Yacine Fall de la Banque africaine de développement (BAD) également présente à Casablanca pour le lancement du CFC Africa Insights aime qu’on reconnaisse les récentes avancées. « Il y a une accélération du processus en ce qui concerne les barrières tarifaires », a-t-elle souligné, rappelant qu’une quarantaine de pays ont déjà émis leur offre provisoire de démantèlement des tarifs douaniers. D’ailleurs, le Maroc y a procédé fin janvier, se positionnant pour des échanges commerciaux plus importants avec les autres pays du continent. A ce sujet, le ministre du Commerce et de l’Industrie, Ryad Mezzour, « un boulevard exceptionnel de développement » qui s’offre à l’Afrique. « Nous avons des avions, des logements, des médicaments… à produire. Nous avons l’opportunité de construire quelque chose d’unique dans l’histoire du monde », a-t-il déclaré, estimant que c’est en cela qu’une place financière comme CFC est intéressante, afin notamment de drainer les investissements nécessaires à ces avancées.
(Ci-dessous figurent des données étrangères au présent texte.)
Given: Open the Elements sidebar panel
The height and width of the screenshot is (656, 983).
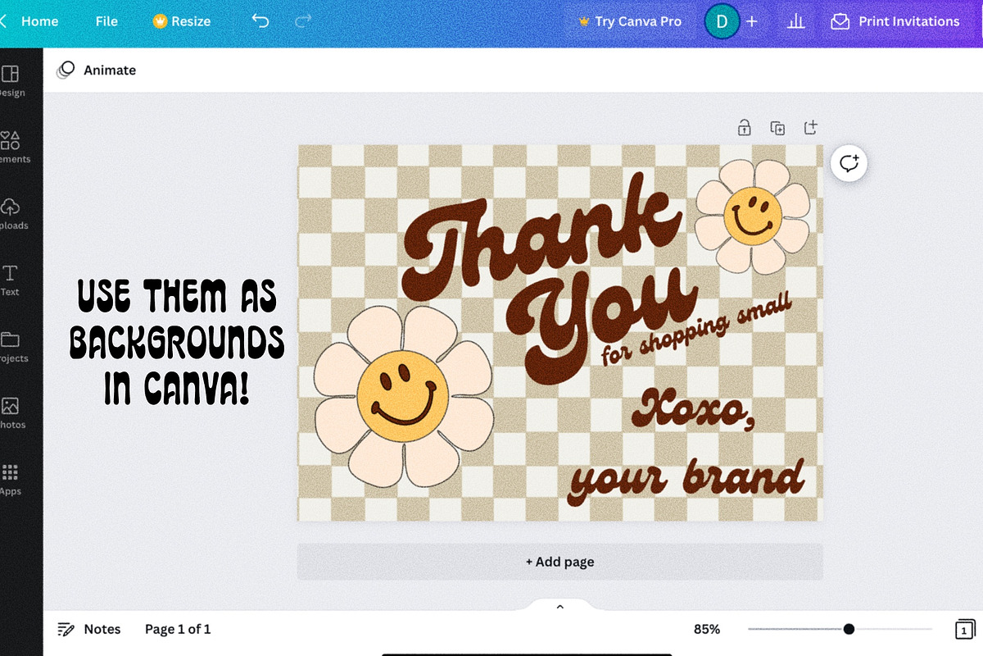Looking at the screenshot, I should (11, 148).

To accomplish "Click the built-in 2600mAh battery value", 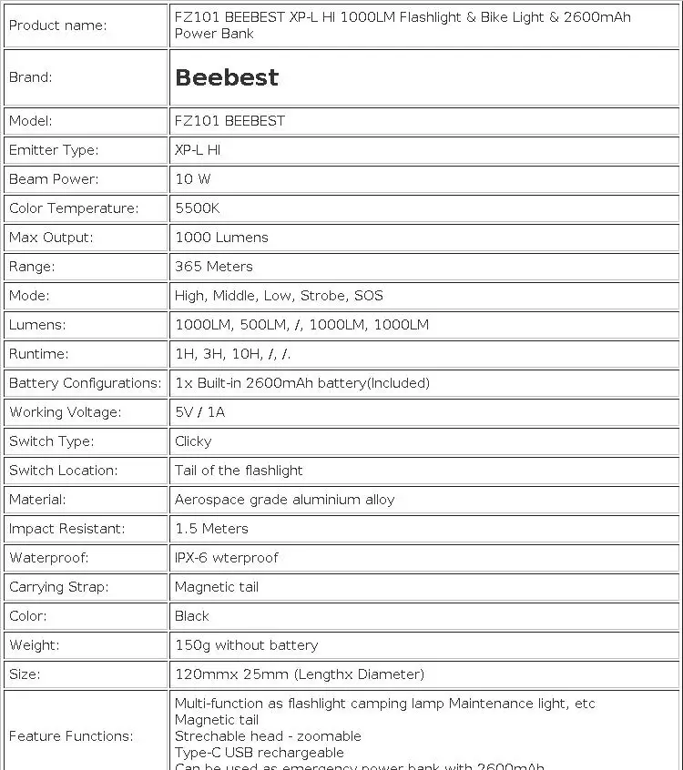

CFC se positionne pour l’excellence financière
Pour CFC, il est surtout question de valoriser la Zlecaf pour ce qu’elle représente : « l’opportunité de configurer l’économie africaine de manière à lui accorder une place de choix dans l’écosystème mondial », comme l’a souligné lors de son allocution, Said Ibrahimi, directeur général de Casablanca Finance City. Reconnue comme la plus grande plateforme financière du continent avec 215 entreprises labélisées d’ici la fin du premier semestre 2024, CFC entend se positionner afin d’être une porte pour les investisseurs intéressés par la Zlecaf et prévoit le lancement prochain d’un institut africain de la finance, histoire de contribuer à l’émergence de centres d’excellence financière qui contribue à accélérer la machine du commerce intra-africain.